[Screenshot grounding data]
------------

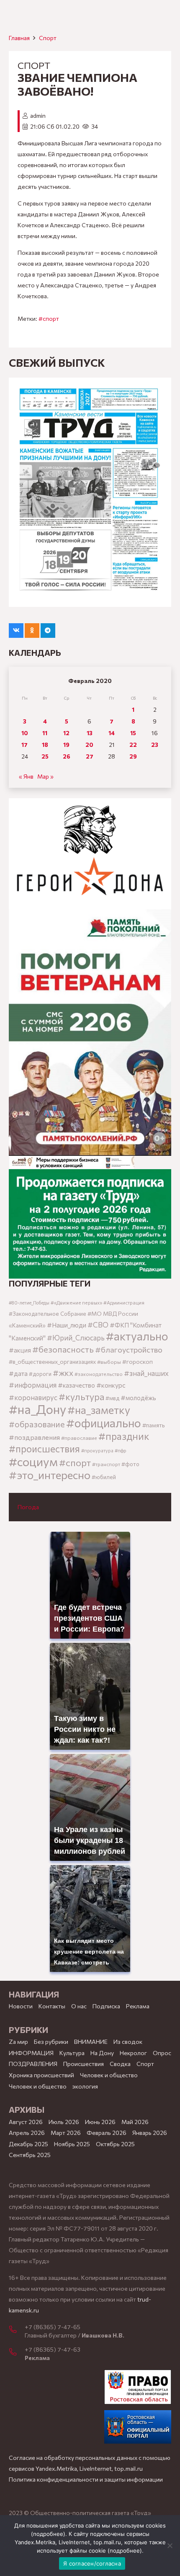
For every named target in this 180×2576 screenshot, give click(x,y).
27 (89, 756)
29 (133, 756)
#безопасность (63, 1349)
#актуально (137, 1336)
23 (154, 744)
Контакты (52, 2006)
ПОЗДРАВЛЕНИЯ (33, 2063)
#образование (37, 1424)
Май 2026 (135, 2121)
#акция (20, 1350)
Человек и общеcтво (109, 2075)
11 (44, 732)
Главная (19, 37)
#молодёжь (138, 1397)
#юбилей (104, 1477)
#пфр (120, 1450)
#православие (79, 1437)
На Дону (102, 2052)
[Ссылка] (90, 854)
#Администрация (123, 1302)
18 (45, 744)
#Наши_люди (66, 1325)
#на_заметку (98, 1409)
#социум (33, 1461)
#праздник (123, 1436)
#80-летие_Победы (29, 1302)
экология (85, 2086)
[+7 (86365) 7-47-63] (17, 2352)
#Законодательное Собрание (47, 1313)
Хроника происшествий (41, 2075)
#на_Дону (37, 1408)
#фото (130, 1464)
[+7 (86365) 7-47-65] (17, 2330)
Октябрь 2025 (115, 2143)
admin (38, 115)
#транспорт (106, 1464)
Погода (28, 1506)
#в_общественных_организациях (52, 1361)
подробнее (48, 2533)
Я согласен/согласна (92, 2563)
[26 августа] (90, 492)
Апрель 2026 (27, 2132)
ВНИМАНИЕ (91, 2041)
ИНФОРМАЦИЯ (31, 2052)
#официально (103, 1423)
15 (133, 732)
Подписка (106, 2006)
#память (153, 1425)
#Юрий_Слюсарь (76, 1337)
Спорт (48, 37)
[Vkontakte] (16, 630)
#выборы (109, 1362)
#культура (81, 1396)
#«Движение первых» (76, 1302)
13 (90, 732)
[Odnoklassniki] (32, 630)
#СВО (97, 1324)
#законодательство (99, 1374)
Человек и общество (38, 2086)
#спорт (49, 318)
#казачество (76, 1385)
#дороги (40, 1373)
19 (66, 744)
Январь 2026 (149, 2132)
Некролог (133, 2052)
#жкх (63, 1373)
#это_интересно (49, 1474)
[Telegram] (48, 630)
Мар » (45, 776)
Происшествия (83, 2063)
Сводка (120, 2063)
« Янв (26, 776)
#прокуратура (97, 1450)
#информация (33, 1385)
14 (111, 732)
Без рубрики (51, 2041)
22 (133, 744)
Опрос (162, 2052)
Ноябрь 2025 (72, 2143)
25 (45, 756)
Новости (21, 2006)
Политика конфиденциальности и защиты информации (86, 2479)
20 (89, 744)
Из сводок (127, 2041)
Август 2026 (26, 2121)
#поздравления (34, 1437)
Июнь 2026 (100, 2121)
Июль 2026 (64, 2121)
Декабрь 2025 (28, 2143)
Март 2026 (66, 2132)
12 (66, 732)
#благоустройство (128, 1349)
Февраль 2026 (106, 2132)
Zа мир (18, 2041)
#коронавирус (33, 1397)
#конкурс (111, 1385)
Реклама (137, 2006)
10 (24, 732)
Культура (72, 2052)
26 (66, 756)
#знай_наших (146, 1373)
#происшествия (44, 1448)
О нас (79, 2006)
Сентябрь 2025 (30, 2154)
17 (24, 744)
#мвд (112, 1398)
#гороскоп (137, 1361)
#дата (18, 1373)
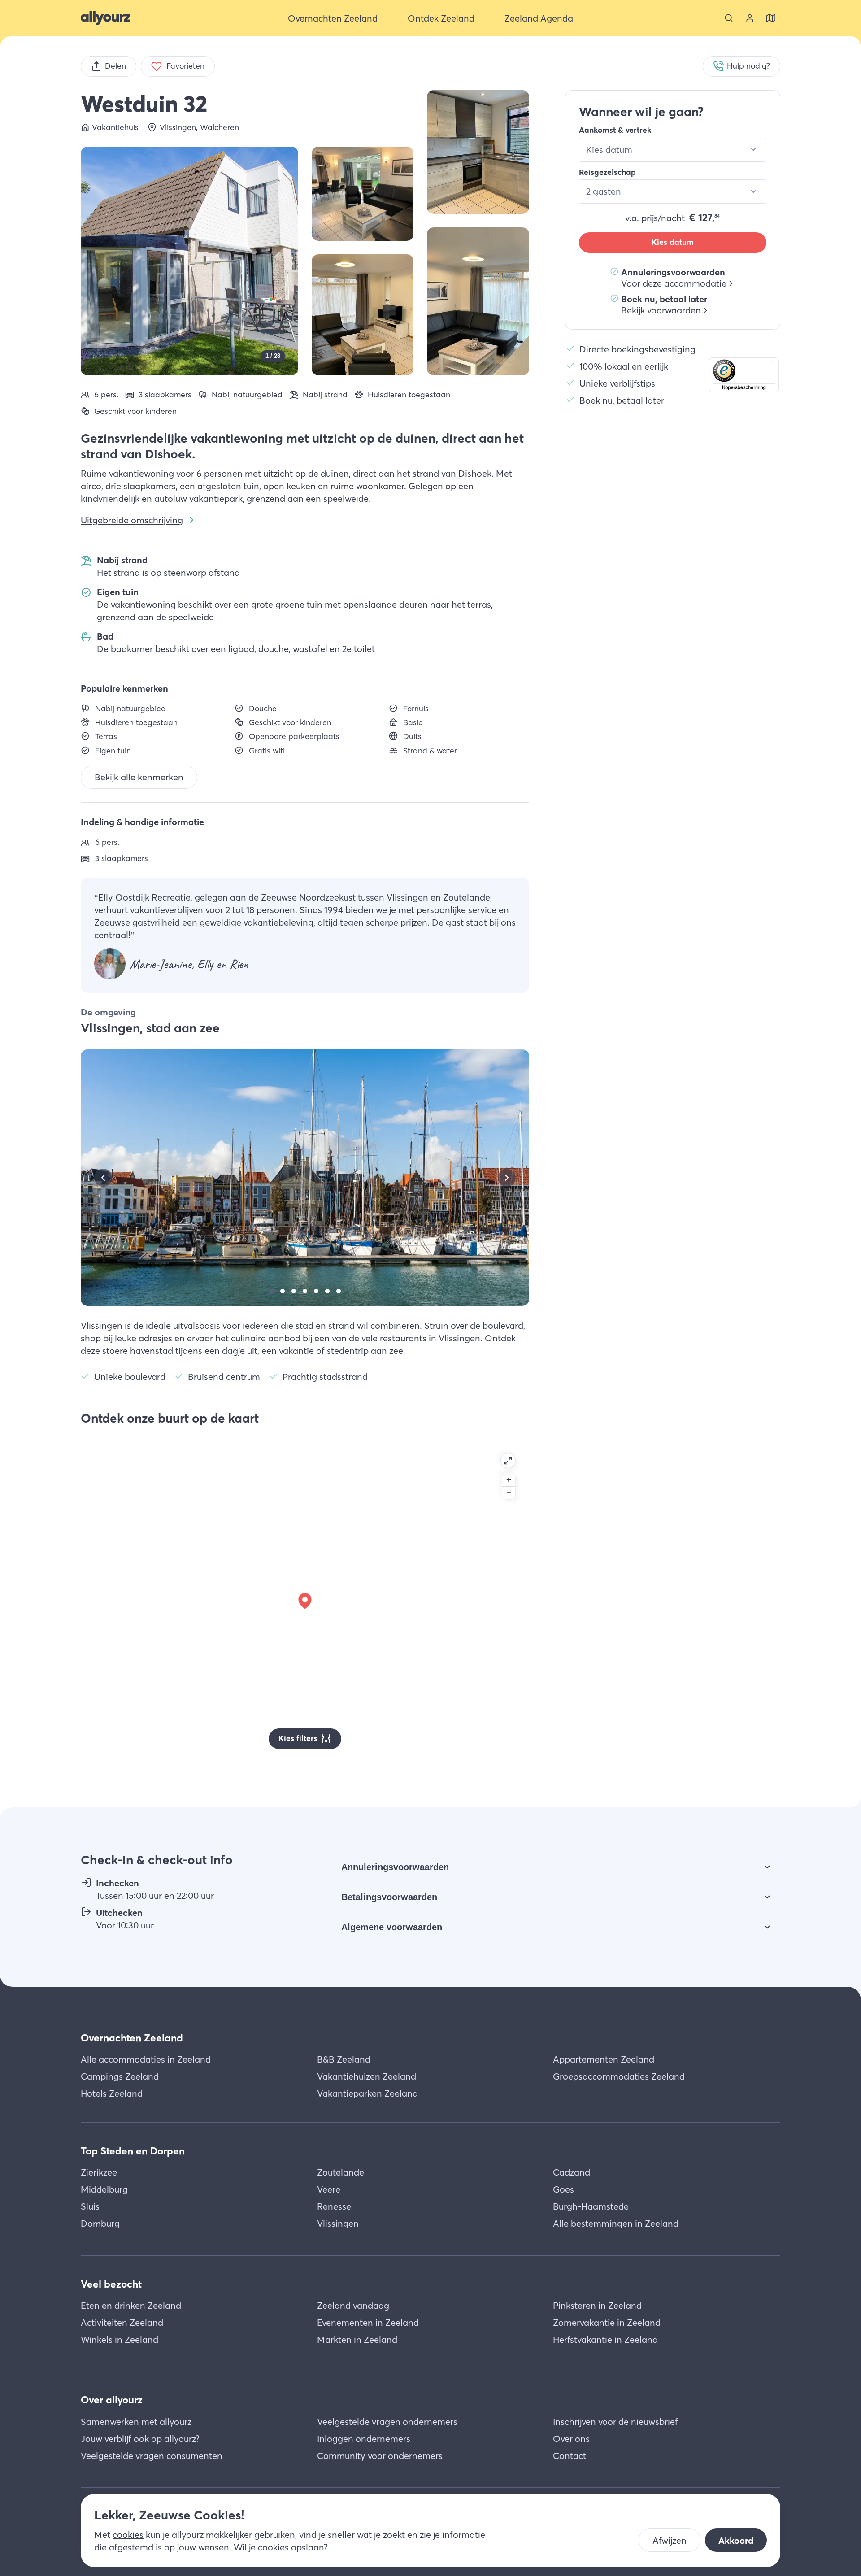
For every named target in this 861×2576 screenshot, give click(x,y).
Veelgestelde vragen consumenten (151, 2455)
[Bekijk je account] (749, 18)
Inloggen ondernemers (363, 2438)
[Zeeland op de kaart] (770, 18)
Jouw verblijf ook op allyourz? (140, 2438)
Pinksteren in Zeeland (597, 2305)
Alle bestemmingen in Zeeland (615, 2223)
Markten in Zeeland (357, 2339)
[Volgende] (507, 1178)
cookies (128, 2534)
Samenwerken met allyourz (136, 2421)
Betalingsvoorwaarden (389, 1897)
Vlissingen (338, 2223)
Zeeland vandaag (353, 2305)
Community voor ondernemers (380, 2455)
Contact (569, 2455)
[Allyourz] (105, 18)
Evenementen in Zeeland (368, 2322)
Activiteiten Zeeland (122, 2322)
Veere (328, 2189)
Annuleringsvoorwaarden (395, 1867)
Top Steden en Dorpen (133, 2151)
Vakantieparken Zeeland (367, 2093)
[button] (744, 374)
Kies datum (673, 242)
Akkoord (735, 2540)
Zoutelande (340, 2172)
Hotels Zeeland (112, 2093)
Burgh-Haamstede (591, 2206)
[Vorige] (103, 1178)
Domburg (100, 2223)
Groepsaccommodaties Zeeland (619, 2076)
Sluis (90, 2206)
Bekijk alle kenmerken (139, 777)
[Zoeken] (728, 18)
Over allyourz (112, 2399)
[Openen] (508, 1460)
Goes (563, 2189)
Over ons (571, 2438)
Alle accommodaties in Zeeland (146, 2059)
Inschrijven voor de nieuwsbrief (615, 2421)
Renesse (334, 2206)
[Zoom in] (508, 1479)
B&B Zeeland (343, 2059)
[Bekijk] (478, 152)
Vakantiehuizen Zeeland (366, 2076)
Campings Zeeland (120, 2076)
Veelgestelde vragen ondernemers (387, 2421)
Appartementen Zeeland (603, 2059)
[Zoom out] (508, 1492)
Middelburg (104, 2189)
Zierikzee (99, 2172)
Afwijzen (669, 2540)
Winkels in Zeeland (119, 2339)
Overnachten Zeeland (132, 2038)
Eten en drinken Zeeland (131, 2305)
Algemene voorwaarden (391, 1927)
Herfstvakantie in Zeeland (605, 2339)
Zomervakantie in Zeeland (607, 2322)
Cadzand (571, 2172)
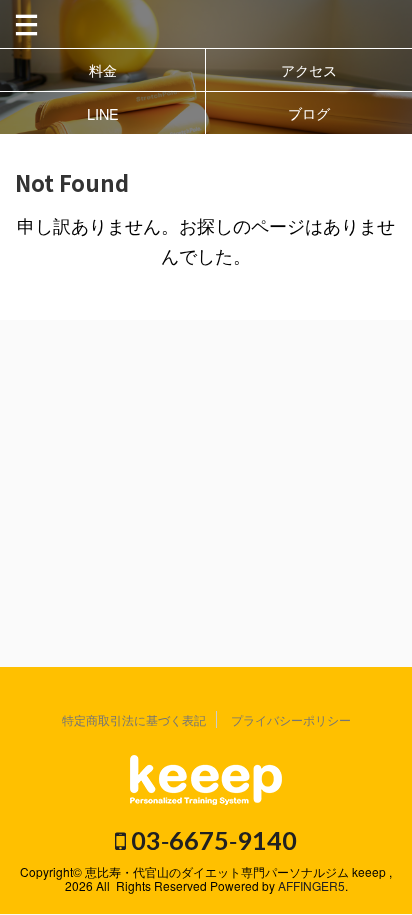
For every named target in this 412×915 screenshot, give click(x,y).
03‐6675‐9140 (211, 840)
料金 (103, 69)
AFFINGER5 (311, 885)
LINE (103, 113)
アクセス (309, 69)
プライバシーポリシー (291, 719)
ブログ (309, 112)
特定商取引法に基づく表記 (134, 719)
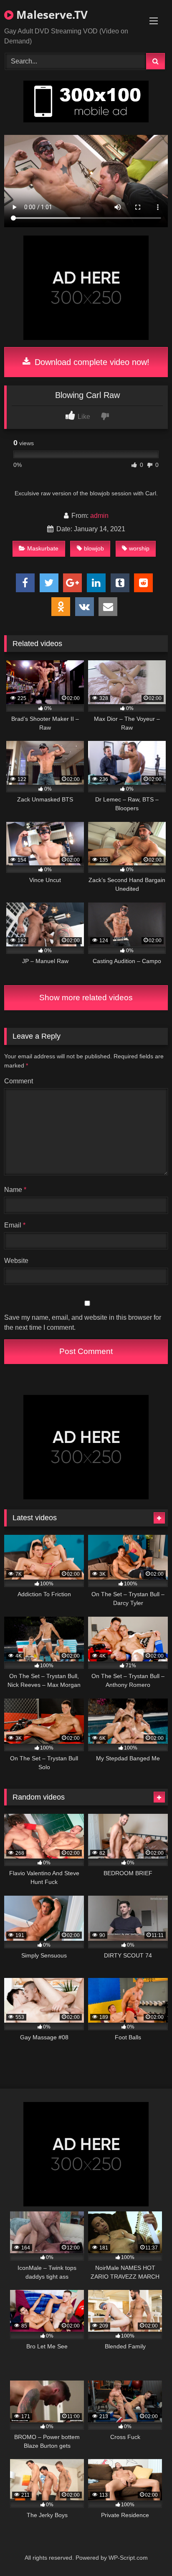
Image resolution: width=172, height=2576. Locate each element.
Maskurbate (42, 548)
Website (16, 1260)
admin (99, 515)
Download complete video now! (90, 362)
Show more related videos (86, 997)
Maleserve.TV (50, 14)
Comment (18, 1081)
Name (15, 1189)
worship (139, 548)
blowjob (94, 548)
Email (14, 1225)
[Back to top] (146, 2551)
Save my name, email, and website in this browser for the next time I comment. (82, 1322)
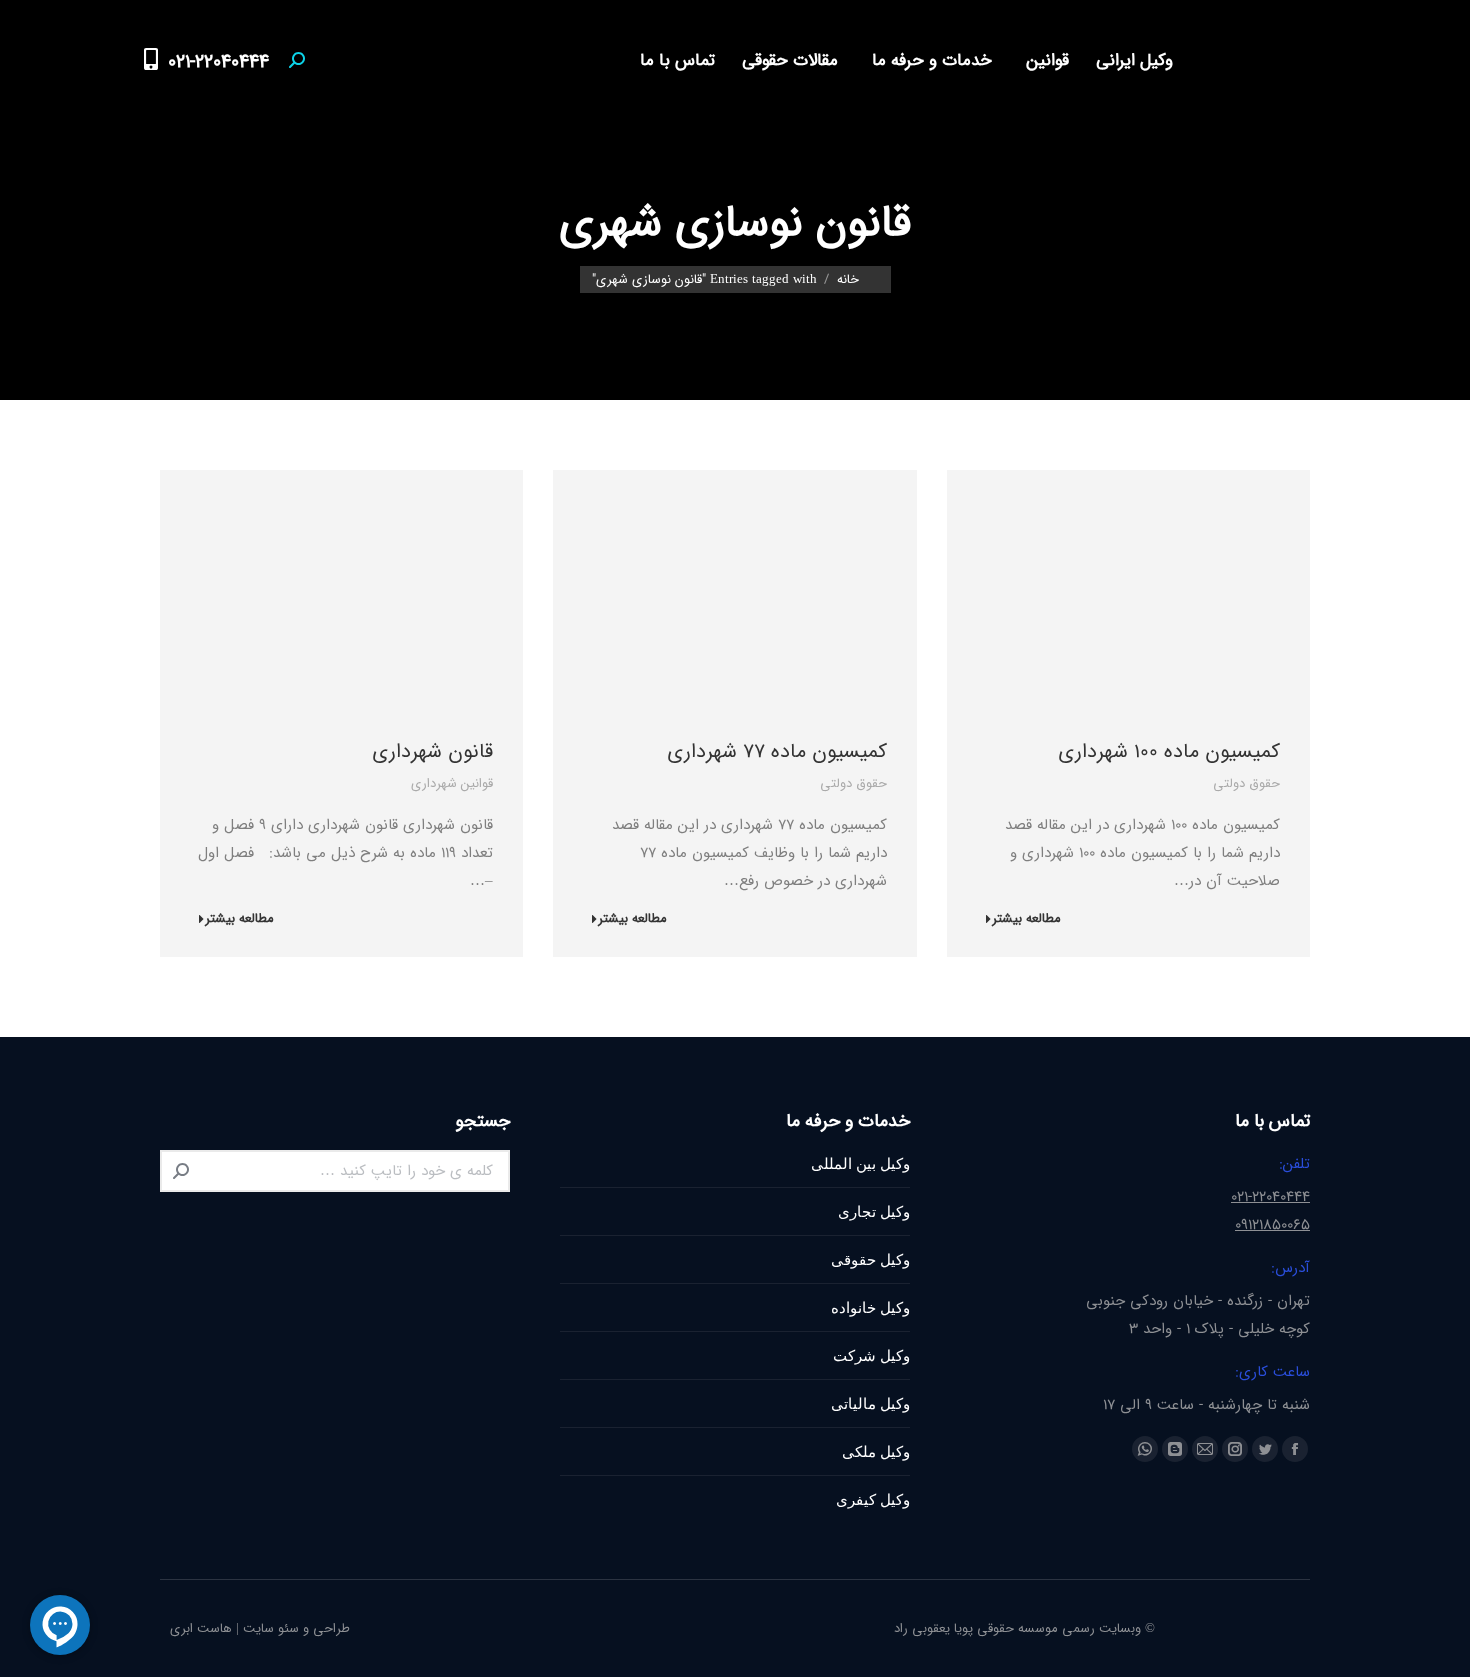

------------

:: Try it ::
Begin at the line above that has "Vakantieparken Zeeland (367, 2093)" and stop after the line that has "Campings Zeeland (120, 2076)", copying each line exactly and adding nothing else.

:: Result below ::
Vakantieparken Zeeland (367, 2093)
[button] (744, 374)
Kies datum (673, 242)
Akkoord (735, 2540)
Zoutelande (340, 2172)
Hotels Zeeland (112, 2093)
Burgh-Haamstede (591, 2206)
[Vorige] (103, 1178)
Domburg (100, 2223)
Groepsaccommodaties Zeeland (619, 2076)
Sluis (90, 2206)
Bekijk alle kenmerken (139, 777)
[Zoeken] (728, 18)
Over allyourz (112, 2399)
[Openen] (508, 1460)
Goes (563, 2189)
Over ons (571, 2438)
Alle accommodaties in Zeeland (146, 2059)
Inschrijven voor de nieuwsbrief (615, 2421)
Renesse (334, 2206)
[Zoom in] (508, 1479)
B&B Zeeland (343, 2059)
[Bekijk] (478, 152)
Vakantiehuizen Zeeland (366, 2076)
Campings Zeeland (120, 2076)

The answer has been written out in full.